Source records: Begin

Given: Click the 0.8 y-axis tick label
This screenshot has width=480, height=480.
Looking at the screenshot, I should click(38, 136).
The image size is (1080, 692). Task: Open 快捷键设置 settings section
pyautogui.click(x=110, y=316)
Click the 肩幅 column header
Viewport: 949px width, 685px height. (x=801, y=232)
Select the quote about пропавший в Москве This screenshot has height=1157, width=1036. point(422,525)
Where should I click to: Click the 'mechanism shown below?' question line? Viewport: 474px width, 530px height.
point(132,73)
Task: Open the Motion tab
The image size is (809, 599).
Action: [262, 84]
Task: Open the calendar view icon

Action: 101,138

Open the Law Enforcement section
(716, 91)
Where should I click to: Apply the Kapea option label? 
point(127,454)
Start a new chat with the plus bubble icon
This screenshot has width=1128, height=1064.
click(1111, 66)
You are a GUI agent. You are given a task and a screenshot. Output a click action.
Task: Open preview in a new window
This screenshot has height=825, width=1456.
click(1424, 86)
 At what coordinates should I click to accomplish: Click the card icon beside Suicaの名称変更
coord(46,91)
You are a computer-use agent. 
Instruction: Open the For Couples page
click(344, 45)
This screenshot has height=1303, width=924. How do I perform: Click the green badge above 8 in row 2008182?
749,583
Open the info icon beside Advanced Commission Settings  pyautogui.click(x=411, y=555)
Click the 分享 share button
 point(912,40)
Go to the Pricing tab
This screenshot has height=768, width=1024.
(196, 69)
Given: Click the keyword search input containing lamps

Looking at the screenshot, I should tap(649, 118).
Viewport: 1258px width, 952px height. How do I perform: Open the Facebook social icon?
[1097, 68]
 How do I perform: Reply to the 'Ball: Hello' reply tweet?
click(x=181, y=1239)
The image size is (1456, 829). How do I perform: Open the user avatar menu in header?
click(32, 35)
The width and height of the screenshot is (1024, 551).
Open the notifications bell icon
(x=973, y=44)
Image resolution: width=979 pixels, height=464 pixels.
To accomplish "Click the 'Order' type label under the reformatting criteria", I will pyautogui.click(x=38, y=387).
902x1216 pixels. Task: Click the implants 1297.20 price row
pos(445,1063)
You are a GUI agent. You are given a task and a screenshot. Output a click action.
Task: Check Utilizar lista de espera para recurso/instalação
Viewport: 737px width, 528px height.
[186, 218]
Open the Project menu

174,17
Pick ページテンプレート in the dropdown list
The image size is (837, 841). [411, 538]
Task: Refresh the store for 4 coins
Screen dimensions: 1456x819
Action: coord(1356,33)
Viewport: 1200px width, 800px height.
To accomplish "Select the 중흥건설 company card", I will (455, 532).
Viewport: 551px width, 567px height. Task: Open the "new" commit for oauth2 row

Source records: End

- **What to work on**: Output only a verbatim copy of the lines spanning from the line that contains "Task: Refresh the store for 4 coins" to the end of the records above.

- **Result of the task**:
Task: Refresh the store for 4 coins
Screen dimensions: 1456x819
Action: coord(1356,33)
Viewport: 1200px width, 800px height.
To accomplish "Select the 중흥건설 company card", I will (455, 532).
Viewport: 551px width, 567px height. Task: Open the "new" commit for oauth2 row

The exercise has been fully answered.